The Indian government’s surprise decision to abolish high-value bank notes this week has triggered a massive – if temporary – surge in domestic gold prices.
But there are downside risks for gold demand once this phenomenon ends, market participants said.
Domestic gold process rose this week while consumers sought to dispose of bank notes that are soon to be unredeemable, market sources said.
Earlier this week, Indian Prime Minister Narendra Modi announced the withdrawal from circulation of 500-rupee and 1,000-rupees notes – the highest value and most widely used banknotes in the country – in a crackdown on the black market and on forgeries.
Some 28% of those notes in circulation are fakes, the World Bank estimates.
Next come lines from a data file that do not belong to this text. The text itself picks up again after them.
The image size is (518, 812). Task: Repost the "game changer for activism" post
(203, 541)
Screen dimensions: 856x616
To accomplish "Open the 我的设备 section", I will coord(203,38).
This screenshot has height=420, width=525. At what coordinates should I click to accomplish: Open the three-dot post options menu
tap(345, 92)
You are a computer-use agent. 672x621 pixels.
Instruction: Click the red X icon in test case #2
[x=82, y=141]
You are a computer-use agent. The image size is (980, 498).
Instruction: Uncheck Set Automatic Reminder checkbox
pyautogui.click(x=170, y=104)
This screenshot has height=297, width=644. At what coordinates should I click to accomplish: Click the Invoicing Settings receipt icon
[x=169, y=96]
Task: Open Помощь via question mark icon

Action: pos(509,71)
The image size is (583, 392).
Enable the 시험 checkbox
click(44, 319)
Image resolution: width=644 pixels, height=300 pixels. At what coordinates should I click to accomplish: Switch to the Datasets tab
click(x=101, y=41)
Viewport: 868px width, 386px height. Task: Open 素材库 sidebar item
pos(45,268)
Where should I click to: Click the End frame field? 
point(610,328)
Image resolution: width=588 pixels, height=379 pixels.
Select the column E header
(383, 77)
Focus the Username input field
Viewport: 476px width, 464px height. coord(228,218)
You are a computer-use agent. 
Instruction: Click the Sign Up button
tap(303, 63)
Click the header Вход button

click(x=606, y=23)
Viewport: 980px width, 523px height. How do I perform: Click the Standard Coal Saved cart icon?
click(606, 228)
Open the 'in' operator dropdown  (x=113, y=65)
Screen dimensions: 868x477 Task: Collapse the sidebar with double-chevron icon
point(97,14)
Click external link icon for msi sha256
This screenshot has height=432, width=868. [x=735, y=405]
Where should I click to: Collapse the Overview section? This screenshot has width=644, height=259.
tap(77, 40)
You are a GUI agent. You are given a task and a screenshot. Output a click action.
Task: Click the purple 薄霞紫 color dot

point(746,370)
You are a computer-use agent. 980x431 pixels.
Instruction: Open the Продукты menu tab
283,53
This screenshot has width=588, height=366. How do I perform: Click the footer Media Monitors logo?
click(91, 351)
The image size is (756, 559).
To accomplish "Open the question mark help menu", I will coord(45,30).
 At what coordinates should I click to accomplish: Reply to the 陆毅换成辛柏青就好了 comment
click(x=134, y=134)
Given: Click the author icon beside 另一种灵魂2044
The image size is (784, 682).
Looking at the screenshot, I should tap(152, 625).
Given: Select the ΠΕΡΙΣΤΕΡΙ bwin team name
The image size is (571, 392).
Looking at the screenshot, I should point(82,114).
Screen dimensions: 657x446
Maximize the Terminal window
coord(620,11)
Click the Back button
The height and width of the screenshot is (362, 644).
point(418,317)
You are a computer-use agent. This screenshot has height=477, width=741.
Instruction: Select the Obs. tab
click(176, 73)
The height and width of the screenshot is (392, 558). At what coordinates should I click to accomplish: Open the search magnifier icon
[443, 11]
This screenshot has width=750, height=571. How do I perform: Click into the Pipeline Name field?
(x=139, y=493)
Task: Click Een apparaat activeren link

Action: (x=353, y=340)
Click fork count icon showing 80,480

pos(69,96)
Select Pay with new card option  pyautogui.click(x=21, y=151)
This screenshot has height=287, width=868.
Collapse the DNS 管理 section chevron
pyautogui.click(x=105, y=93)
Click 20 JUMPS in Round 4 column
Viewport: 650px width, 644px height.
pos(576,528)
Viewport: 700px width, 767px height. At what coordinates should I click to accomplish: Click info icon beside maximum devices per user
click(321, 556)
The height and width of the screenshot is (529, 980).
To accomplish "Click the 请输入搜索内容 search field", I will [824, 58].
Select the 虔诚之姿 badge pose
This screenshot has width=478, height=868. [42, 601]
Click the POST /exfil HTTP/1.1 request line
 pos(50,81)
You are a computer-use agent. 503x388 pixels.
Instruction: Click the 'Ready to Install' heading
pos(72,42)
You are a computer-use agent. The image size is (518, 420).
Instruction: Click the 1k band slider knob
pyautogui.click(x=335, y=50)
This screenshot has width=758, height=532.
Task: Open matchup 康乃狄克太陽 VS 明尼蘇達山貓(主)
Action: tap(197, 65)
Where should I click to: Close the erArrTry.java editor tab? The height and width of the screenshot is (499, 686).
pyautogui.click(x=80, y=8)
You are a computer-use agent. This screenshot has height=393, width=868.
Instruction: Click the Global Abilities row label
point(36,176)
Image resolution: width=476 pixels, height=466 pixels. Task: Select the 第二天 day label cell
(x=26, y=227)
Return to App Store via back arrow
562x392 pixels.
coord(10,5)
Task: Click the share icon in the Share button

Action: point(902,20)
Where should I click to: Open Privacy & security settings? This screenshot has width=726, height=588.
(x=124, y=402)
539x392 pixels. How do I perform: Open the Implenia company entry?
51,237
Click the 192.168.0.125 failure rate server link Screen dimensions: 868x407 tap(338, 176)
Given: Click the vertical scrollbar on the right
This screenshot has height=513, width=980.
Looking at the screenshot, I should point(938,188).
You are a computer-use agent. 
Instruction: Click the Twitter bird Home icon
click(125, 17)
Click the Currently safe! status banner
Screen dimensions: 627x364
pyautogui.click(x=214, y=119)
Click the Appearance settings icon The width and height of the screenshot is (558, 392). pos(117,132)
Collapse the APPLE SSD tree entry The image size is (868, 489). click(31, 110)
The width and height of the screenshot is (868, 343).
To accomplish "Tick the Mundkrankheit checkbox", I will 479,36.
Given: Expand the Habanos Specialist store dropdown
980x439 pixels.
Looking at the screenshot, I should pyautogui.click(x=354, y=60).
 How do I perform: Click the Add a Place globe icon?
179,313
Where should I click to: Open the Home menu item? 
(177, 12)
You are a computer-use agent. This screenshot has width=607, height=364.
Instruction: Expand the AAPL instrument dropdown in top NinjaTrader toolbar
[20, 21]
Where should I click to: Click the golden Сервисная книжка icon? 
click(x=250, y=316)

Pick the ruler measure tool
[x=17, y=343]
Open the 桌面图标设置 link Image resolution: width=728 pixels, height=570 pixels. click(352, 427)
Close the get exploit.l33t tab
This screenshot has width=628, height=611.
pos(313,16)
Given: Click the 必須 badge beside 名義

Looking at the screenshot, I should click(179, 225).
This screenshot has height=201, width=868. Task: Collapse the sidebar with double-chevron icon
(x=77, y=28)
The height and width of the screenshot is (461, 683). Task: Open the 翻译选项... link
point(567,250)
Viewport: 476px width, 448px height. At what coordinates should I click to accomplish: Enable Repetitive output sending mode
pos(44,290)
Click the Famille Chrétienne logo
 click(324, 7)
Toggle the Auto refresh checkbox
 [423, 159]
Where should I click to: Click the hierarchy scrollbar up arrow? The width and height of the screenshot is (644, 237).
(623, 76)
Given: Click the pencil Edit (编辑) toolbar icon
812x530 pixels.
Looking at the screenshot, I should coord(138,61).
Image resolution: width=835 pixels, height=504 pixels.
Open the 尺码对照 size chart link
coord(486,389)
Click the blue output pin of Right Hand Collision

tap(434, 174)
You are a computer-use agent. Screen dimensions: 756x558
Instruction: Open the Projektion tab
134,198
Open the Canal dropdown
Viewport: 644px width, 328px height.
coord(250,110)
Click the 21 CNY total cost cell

Notes of those denominations in circulation are no longer legal tender but will be accepted by banks and post offices to December 30.
“The immediate effect may be a very short-term splurge of spending on gold jewellery and other high-value articles as individuals seek to offload the soon to be obsolete notes,” ICBC Standard Bank analyst Tom Kendall noted.
“However, how the government and RBI decide to balance the level of GST (goods and services tax) to be imposed on gold and jewellery with the import duty on gold bullion will potentially have a much greater impact. An announcement on that is likely before year end, and certainly before the 2017-18 budget, expected in late January,” he added.
Also, this scheme creates risks for discretionary consumption, UBS analyst Joni Teves said. According to the Boston Consulting Group, cash accounted for around 78% of overall consumer payments in India last year.
“The government’s aim to ultimately discourage cash transactions could hold downside risks for gold demand, especially during this transition period. That this simultaneously encourages bank deposits could also have longer-term negative implications on gold in as much as bank accounts could eventually diminish or even replace gold’s role as a means of accessing financing, particularly in rural areas,” Teves said.
The World Gold Council cut its forecast for Indian demand to 650-750 tonnes in 2016, which would be the lowest level since 2009.
“The concern for the gold market is that all-important Q4 demand may now decline,” Metals Focus noted.
Although the government has drawn up plans to issue new 500-rupee and 2,000-rupee notes with security measures, ensuring that cash-based transactions will continue, it is not yet clear what the impact on gold will be over the longer term, it added.
“Even allowing for the benefits to the formal sector, the damage to the parallel economy could see Indian gold demand eventually weaken,” Metals Focus warned.
According to the preliminary data from the Indian Ministry of Finance, Indian gold imports in October more than doubled, both month-on-month and year-on-year, to 96.7 tonnes, Commerzbank noted.
This reflected high demand during the festival season. Dhanteras and Diwali – two of the most important festivals in the Hindu calendar – were held at the end of last month when gold is traditionally given as gifts.